Can you lay out all the records below as a Markdown table with the columns "No." and "Text", giving each non-blank line its own numbered row and leaving the pictures out?
-- Start Given data --
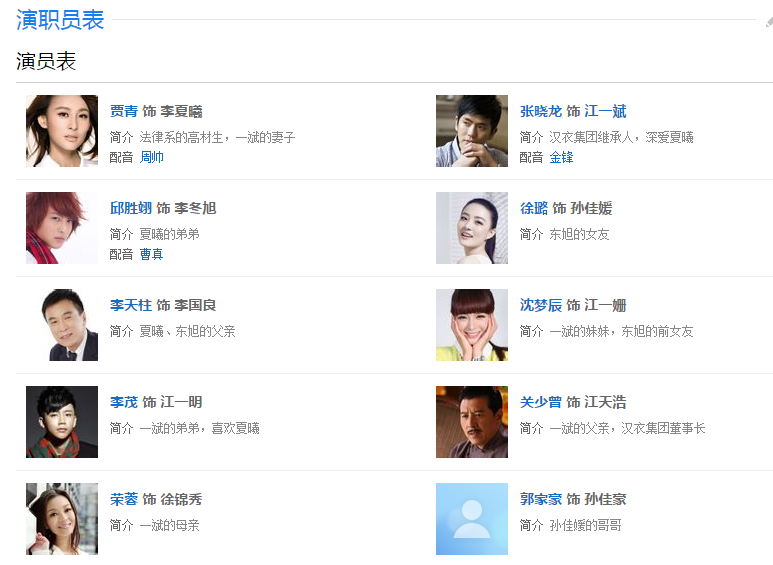Open 沈梦辰's photo thumbnail

tap(472, 325)
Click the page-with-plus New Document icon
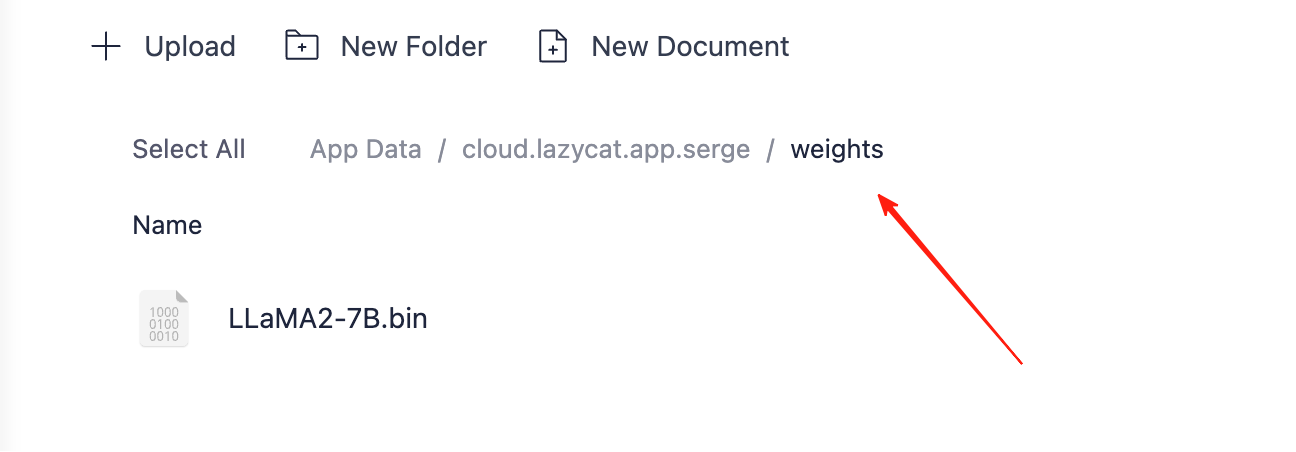1296x452 pixels. pos(553,46)
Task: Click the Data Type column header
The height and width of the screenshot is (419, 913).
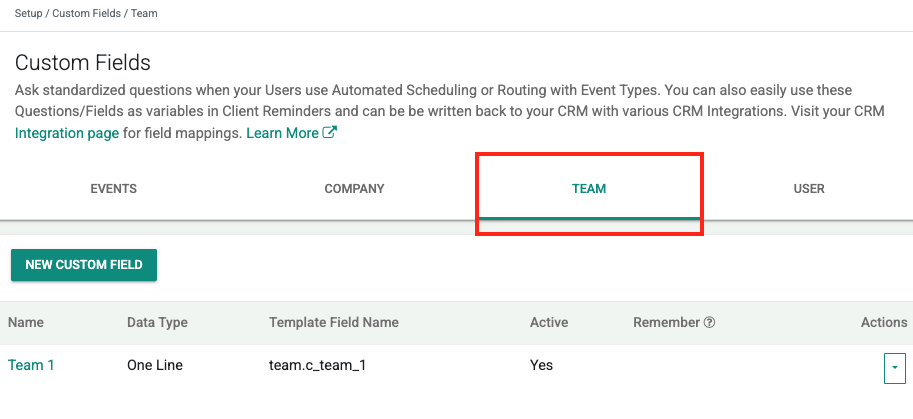Action: pos(157,322)
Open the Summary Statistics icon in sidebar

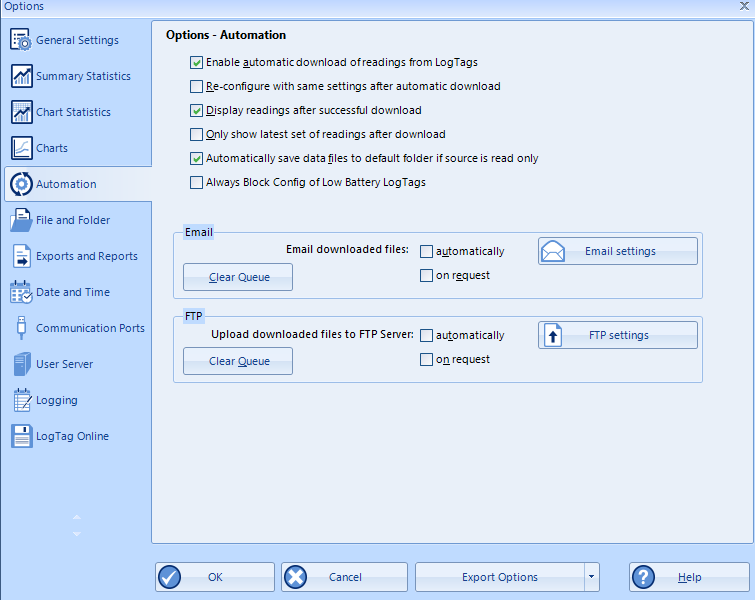click(21, 76)
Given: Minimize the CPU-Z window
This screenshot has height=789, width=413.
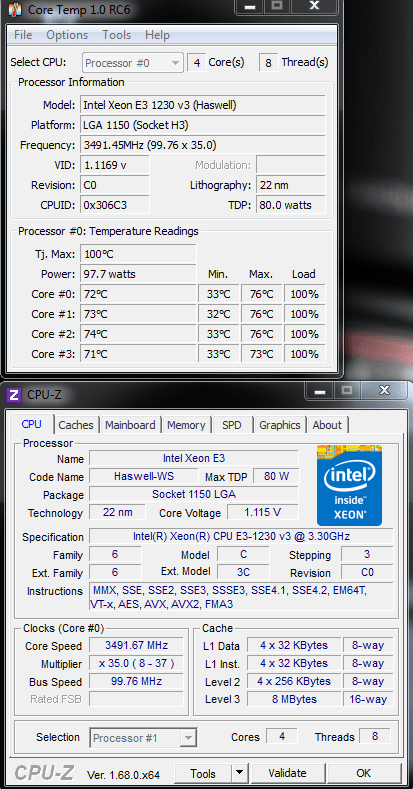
-- End Given data --
Completed task =>
| No. | Text |
|---|---|
| 1 | Open 沈梦辰's photo thumbnail |
| 2 | tap(472, 325) |
| 3 | Click the page-with-plus New Document icon |
| 4 | 1296x452 pixels. pos(553,46) |
| 5 | Task: Click the Data Type column header |
| 6 | The height and width of the screenshot is (419, 913). |
| 7 | Action: pos(157,322) |
| 8 | Open the Summary Statistics icon in sidebar |
| 9 | click(21, 76) |
| 10 | Given: Minimize the CPU-Z window |
| 11 | This screenshot has height=789, width=413. |